Doctor of Philosophy (PhD)

Department

Marketing

First Advisor

Dr. Leigh Anne Liu

Second Advisor

Dr. S. Tamer Cavusgil

Third Advisor

Dr. Edward W. Miles

Fourth Advisor

Dr. Sevgin Eroglu

Fifth Advisor

Dr. Denish Shah

Abstract

With the COVID-19 pandemic of 2020 — when negotiations have been almost exclusively carried out in online settings — there is a growing need for research which addresses this new norm. This dissertation explores how linguistic cues can corroborate or challenge the established measures in negotiation and conflict management research. The overarching objective is to study the interdependence of language and culture in the presence of technology within the domain of international negotiations and conflict resolution.

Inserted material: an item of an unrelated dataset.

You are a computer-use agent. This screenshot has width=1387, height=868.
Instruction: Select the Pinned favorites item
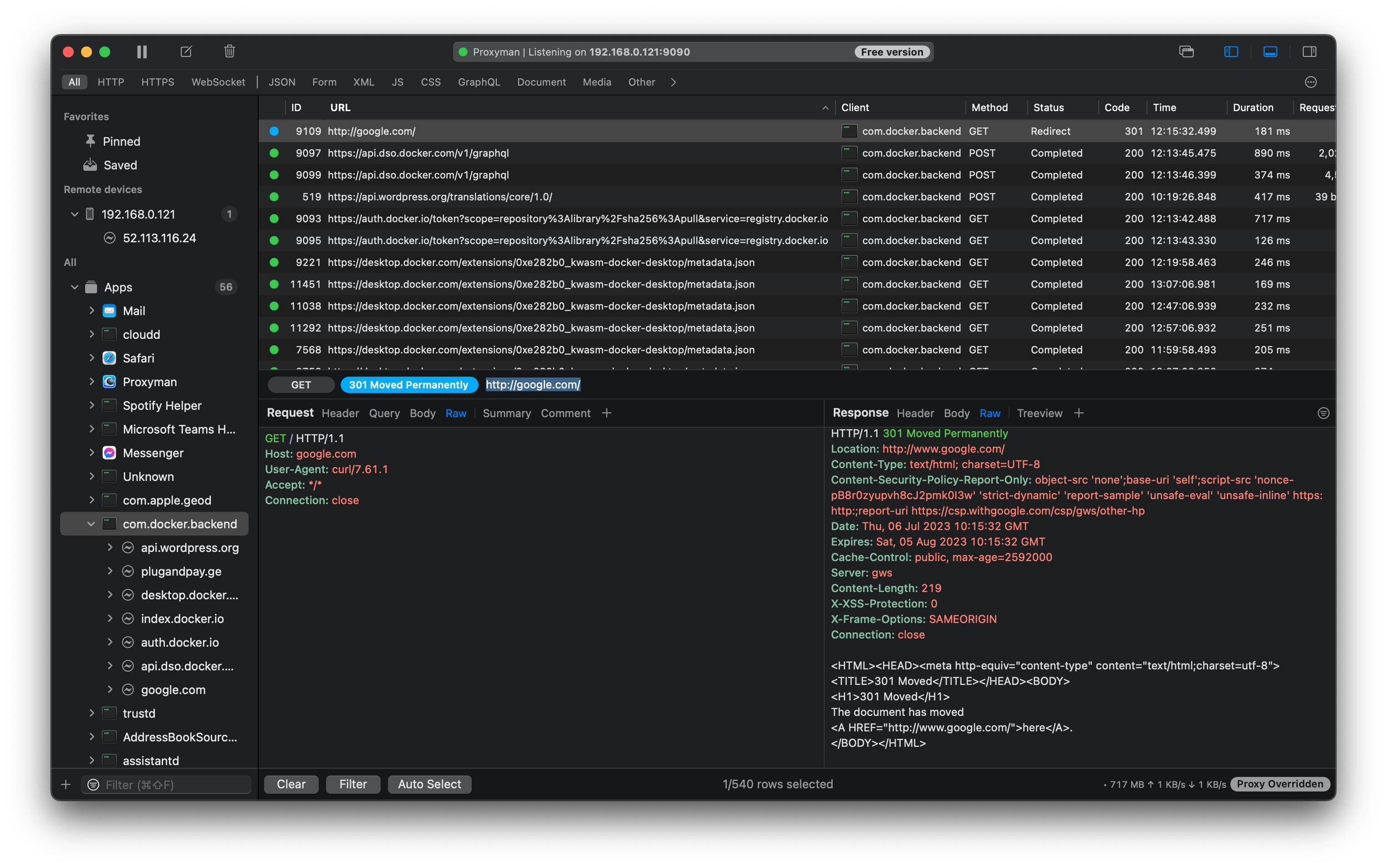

The first essay of the dissertation addresses the anomalies regarding the use of the two major negotiation strategies identified by prior research – questions and answers (Q&A) and substantiation and offers (S&O) – and their effectiveness across cultures. I triangulate between cognitive methods utilized in negotiations research (mental model convergence, fixed-pie bias), linguistic cues (words with positive and negative connotations), and language style matching (LSM), a novel analysis in international buyer-seller negotiations. Based on an online negotiation simulation between representatives of a high-context (Hong Kong Chinese) and low-context (U.S.) communication culture (total sample size is 300) and subsequent linguistic analysis of the transcripts, the essay questions the notion of normative strategy; shows the conditions when the strategies have an integrative versus distributive character; identifies cognitive mechanisms which explain why S&O might be more beneficial than Q&A in a high-context communication culture; and clarifies in which cultural contexts the index of language style matching reflects a deeper, cognitive simmilarity and in which an automatic process.

The second essay is a systematic literature review of studies about language in international conflict management research. The essay emphasizes a positive potential of a conflict and suggests how it can be achieved linguistically in an intercultural environment. It shows how language can give a dynamic process to conflict management. Unlike the static view of conflict, the proposed theoretical framework underscores the importance of poly-contextual behavior, i.e., how the behavior changes across contexts. By focusing on the multilingualism, the essay further disentangles language and culture, which are often mixed together. The essay suggests short term and long term strategies for a dynamic conflict de-escalation in the domain of international business.